Chapter 6

110 2 8
                                    

My plans to sleep in on Sunday were halted by grandma waking me up to go for breakfast, which I somehow forgot about. I went straight back to sleep when we got back home, and when I woke up Vicki and Sadie came over to binge-watch Gossip Girl. I went to sleep at midnight thinking I'd get seven hours of sleep, right? Wrong.

I'm currently snuggled into my duvet, half-asleep. Actually, probably more like three-quarters asleep. I swat my hand out, trying to stop whatever the hell is tickling my face.

"Get up,"

"Fück off," I groan. When it doesn't stop, I swat with more force, affectively slapping the twat with the nerve to interrupt my sleep. I'm just drifting back into sleep when I hear an airhorn. Jumping up, I grab a pillow to beat the living shit out of this asshole. I scowl as my vision clears.

Vince.

"What are you doing here?! How the hell did you get in here?!" I shout.

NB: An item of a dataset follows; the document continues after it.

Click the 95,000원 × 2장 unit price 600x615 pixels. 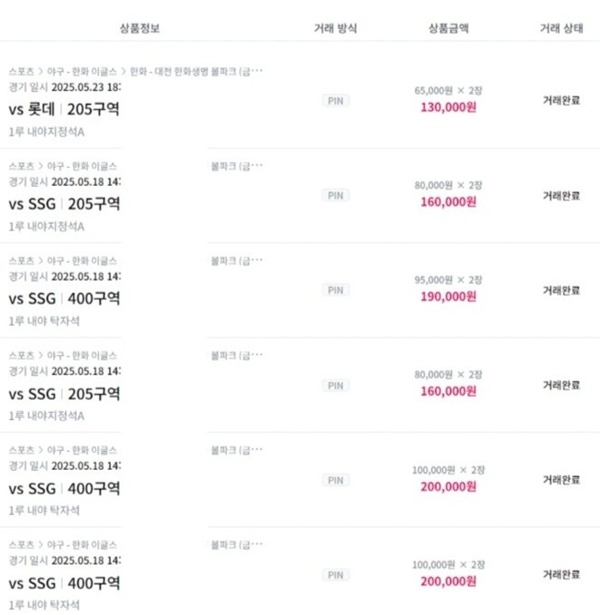[x=448, y=280]
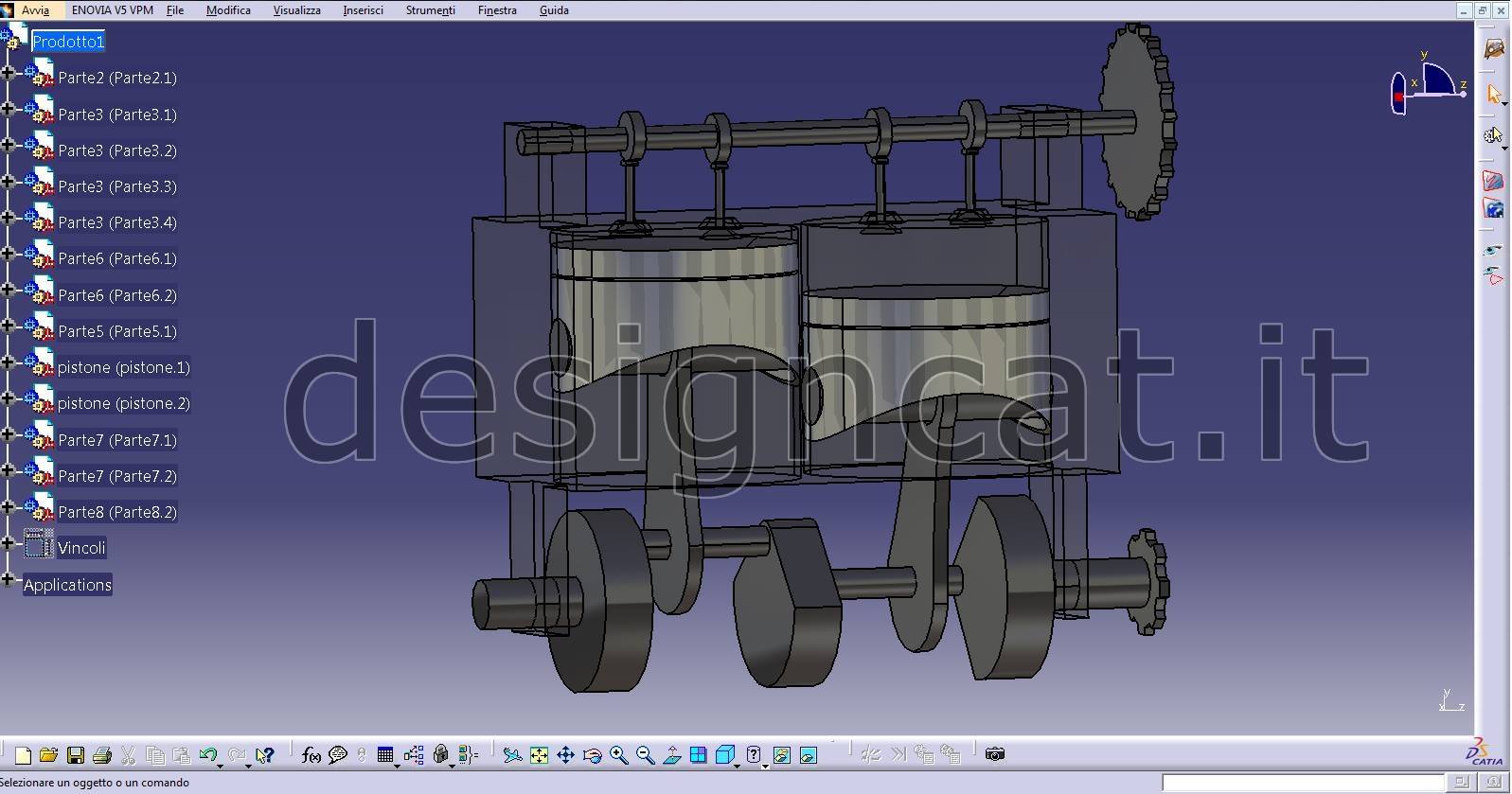Open the Strumenti menu
1512x794 pixels.
430,10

"Your grandma let me in. You've been my alarm clock lately so I thought it was only fair I returned the favor," he smirks. I jump out of the bed to behead him with my pillow, when I realize I'm only wearing a big t-shirt.

"Get the fück out" I say, bolting back under the covers.

"What? Don't you need up for school?" He feigns innocence.

"Not for another hour you twatbag!" I growl.

"Oops. Well, I'll be waiting downstairs, your grandma made pancakes" he shrugs. I scowl as I push him out of my room before slamming the door. I throw on a t-shirt, shorts, and a zip-up with a beanie and converse. I have finally reached the bottom of the clothing scale, when I wear the first thing I find. What's the point in dressing up, anyways?

Shit.

As for makeup, I only apply mascara before I run downstairs for pancakes.

"In the future, don't let him in," I say, giving a pointed look to grandma.

"He's useful. He managed to wake you up at a reasonable time," she says.

"This is not a reasonable time. I sometimes fall asleep at this time!" I say.

"Shut up and eat your damn pancakes," she sighs.

***

"Did you seriously wake up two hours early for revenge?" I ask Vince as I put on my seatbelt.

"Yes," he deadpans.

"I aspire to be on your level of petty," I say in disbelief.

"You're way over my level. Do you remember half the shit you've done?" He scoffs. I raise an eyebrow, urging him to go on.

"Remember that time I stole your brownie on the bus? So you bought a weed brownie from Seth the Stoner and gave it to me at lunch, I got high and suspended for three days?"

"Oh my God, I forgot about that," I say, laughing hysterically. Damn, I really am petty.

"I can't believe I did that, I was always terrified to even be in the same room as any kind of drug. I felt like I was involved in some huge drug deal that SWAT was about to bust," I say.